Seeing the Trees for the Forest | A gentle introduction to tree-based methods Part 1
Background & Motivation
As the title of this post suggests, I think there is great value in understanding, at a very low level, how decision trees are built. I hope to present a simple introduction of this process, and then build this out to trees and forests in future posts. But first, a little analogy that hopefully sets some intuition for how this works.
Do you remember playing the game “20 Questions” to pass the time during a long car ride or sleepless nights as a kid? For those that missed out, the game involved two people, a Questioner (Q) and and Answerer (A). First, A thinks of an object and keeps this selection private. Then, Q has the opportunity to ask 20 Yes/No questions in an effort to identify A’s secret object. If you are unfamiliar and curious, try it out here (excuse the clunky UI, and note that you will be playing against a computer Questioner).
When I first learned of the game, I remember being amazed/skeptical that someone could hone in on a specific object from the vast sea of possible words in a mere 20 questions. However, I soon learned that 20 questions was more than enough to identify most objects (at least, objects familiar to a 10 year old). Additionally, the particular questions I asked impacted how quickly and efficiently I could hone in on the target object (rather than just asking the same predefined 20 questions every game, for example).

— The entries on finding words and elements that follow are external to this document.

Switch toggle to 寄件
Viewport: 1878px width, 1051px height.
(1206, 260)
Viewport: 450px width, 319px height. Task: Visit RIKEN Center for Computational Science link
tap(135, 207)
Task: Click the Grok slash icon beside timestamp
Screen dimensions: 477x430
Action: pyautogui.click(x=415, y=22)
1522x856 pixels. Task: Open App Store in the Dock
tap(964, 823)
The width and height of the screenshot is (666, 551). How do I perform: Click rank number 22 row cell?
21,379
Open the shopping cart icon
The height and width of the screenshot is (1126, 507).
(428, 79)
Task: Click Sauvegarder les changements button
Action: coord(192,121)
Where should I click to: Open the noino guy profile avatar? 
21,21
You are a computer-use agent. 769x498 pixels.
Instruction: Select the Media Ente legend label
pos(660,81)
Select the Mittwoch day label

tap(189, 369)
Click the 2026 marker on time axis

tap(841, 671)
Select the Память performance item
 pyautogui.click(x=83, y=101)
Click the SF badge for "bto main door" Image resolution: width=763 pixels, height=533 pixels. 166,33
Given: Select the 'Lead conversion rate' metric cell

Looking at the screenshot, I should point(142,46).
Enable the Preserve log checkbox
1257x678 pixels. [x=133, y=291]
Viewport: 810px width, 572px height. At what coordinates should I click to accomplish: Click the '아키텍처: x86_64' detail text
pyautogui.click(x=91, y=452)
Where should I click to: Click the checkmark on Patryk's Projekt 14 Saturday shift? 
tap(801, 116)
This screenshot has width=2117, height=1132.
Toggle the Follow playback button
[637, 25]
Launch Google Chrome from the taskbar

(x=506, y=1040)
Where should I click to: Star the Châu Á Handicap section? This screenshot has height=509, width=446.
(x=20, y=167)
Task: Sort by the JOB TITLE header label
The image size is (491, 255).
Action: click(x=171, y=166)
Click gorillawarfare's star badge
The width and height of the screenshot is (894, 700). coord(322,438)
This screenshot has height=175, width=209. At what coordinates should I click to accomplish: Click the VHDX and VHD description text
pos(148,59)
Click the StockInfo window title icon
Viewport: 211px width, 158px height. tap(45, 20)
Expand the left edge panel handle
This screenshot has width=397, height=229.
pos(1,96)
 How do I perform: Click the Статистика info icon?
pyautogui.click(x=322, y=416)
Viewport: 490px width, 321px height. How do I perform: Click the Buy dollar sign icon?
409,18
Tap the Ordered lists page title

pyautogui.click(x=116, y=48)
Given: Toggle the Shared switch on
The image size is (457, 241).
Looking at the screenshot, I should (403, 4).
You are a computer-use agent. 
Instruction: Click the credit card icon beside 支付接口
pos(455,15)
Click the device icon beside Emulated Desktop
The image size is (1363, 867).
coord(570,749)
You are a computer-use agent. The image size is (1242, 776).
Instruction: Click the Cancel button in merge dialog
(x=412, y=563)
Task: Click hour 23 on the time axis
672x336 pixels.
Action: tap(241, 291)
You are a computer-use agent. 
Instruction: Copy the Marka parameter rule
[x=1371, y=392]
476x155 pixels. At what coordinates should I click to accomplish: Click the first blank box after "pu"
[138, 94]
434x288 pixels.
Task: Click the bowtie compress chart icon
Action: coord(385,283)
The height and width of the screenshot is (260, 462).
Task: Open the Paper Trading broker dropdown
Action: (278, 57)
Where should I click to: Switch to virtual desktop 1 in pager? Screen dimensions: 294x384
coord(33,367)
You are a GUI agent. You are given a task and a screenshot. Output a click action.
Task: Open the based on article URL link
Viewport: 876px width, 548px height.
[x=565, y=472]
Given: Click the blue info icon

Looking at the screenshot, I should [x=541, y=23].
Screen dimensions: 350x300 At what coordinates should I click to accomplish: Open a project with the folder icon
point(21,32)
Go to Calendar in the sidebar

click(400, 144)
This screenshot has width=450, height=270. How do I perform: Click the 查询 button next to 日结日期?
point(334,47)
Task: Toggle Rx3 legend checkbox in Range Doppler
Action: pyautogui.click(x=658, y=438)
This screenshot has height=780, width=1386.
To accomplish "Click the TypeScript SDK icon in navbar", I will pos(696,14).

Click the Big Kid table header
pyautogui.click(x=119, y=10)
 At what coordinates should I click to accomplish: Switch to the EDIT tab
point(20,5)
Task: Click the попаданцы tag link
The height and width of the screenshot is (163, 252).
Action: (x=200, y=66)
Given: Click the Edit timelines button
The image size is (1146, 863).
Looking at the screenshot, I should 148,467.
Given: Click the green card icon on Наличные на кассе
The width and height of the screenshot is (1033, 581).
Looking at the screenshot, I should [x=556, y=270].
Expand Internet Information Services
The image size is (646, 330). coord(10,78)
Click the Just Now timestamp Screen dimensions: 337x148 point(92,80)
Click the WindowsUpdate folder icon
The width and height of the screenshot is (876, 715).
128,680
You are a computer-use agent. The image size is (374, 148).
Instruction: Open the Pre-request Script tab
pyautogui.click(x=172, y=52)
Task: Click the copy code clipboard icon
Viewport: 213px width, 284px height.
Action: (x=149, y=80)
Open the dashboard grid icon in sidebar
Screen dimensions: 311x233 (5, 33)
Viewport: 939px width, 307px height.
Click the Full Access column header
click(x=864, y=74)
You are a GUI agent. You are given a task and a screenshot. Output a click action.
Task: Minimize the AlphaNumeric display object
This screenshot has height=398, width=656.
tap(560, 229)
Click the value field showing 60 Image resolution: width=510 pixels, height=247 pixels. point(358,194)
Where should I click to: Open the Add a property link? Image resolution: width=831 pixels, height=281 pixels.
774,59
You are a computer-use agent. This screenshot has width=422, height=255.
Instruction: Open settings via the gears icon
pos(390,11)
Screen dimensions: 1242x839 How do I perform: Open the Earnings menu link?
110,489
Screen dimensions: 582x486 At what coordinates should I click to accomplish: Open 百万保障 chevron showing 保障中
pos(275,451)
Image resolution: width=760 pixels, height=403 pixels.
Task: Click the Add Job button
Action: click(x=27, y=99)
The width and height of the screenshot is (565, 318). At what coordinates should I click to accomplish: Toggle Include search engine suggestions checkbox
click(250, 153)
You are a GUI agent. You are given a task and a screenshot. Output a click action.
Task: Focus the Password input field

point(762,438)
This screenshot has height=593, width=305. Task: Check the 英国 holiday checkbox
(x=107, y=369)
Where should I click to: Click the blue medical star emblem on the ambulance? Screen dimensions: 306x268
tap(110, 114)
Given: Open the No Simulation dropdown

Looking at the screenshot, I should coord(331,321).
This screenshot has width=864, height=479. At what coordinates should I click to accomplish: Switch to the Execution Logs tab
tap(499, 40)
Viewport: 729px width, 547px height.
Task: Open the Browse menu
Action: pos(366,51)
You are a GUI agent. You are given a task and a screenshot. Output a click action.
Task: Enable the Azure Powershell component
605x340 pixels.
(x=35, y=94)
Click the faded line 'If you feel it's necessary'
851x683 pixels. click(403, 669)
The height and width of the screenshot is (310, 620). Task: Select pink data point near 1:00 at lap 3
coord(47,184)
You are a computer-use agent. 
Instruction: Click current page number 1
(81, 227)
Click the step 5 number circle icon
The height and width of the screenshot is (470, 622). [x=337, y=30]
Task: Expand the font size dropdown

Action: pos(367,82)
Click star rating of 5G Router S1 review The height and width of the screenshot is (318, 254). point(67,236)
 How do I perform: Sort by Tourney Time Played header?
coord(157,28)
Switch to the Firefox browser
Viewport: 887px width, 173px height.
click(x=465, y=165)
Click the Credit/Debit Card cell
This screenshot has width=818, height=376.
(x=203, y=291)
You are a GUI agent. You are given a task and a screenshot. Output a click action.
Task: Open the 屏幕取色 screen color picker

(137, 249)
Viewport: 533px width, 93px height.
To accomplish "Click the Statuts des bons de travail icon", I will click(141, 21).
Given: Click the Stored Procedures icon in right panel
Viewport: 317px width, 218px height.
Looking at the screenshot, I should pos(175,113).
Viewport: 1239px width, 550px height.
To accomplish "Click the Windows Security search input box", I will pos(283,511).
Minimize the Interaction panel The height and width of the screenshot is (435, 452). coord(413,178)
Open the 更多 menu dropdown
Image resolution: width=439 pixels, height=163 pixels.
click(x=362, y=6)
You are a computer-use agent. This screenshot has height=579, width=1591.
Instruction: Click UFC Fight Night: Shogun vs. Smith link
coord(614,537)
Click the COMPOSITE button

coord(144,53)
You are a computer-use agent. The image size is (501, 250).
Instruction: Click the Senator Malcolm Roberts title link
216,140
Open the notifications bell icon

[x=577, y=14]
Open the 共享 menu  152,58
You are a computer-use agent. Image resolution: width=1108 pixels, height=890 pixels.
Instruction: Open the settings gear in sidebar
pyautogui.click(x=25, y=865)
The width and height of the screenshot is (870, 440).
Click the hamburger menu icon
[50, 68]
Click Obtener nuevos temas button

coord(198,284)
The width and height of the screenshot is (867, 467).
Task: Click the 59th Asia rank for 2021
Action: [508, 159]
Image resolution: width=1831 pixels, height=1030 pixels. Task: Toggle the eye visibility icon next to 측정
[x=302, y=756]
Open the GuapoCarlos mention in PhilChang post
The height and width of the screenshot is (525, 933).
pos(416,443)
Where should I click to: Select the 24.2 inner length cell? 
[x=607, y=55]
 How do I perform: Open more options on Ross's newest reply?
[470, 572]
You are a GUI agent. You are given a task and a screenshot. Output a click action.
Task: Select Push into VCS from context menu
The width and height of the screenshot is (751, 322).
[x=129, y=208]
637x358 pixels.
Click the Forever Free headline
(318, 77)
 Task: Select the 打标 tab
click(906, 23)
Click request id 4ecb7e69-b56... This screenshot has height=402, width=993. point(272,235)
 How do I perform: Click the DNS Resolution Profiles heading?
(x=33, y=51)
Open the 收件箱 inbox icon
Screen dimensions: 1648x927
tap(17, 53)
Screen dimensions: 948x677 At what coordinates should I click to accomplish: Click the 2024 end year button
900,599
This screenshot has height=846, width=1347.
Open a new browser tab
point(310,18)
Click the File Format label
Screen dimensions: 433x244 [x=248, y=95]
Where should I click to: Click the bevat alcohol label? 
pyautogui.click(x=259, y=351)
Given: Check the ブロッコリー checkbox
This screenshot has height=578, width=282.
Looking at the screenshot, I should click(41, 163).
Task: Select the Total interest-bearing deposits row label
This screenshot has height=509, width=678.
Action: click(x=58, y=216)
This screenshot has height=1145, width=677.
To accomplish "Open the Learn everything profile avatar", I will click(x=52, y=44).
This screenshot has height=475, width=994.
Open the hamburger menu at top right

Although at the time, I was not thinking of my gameplay as selecting “optimal questions” to efficiently “partition the object space”, in hindsight I realize I (needless to say, this is not specific to me, I would guess it applies to most kids who learn the game) internalized some of the same rules that, at an abstract level, govern how decision trees learn a problem.
The takeaway was: even simple yes/no questions, when chosen properly, can efficiently partition even a very complex space.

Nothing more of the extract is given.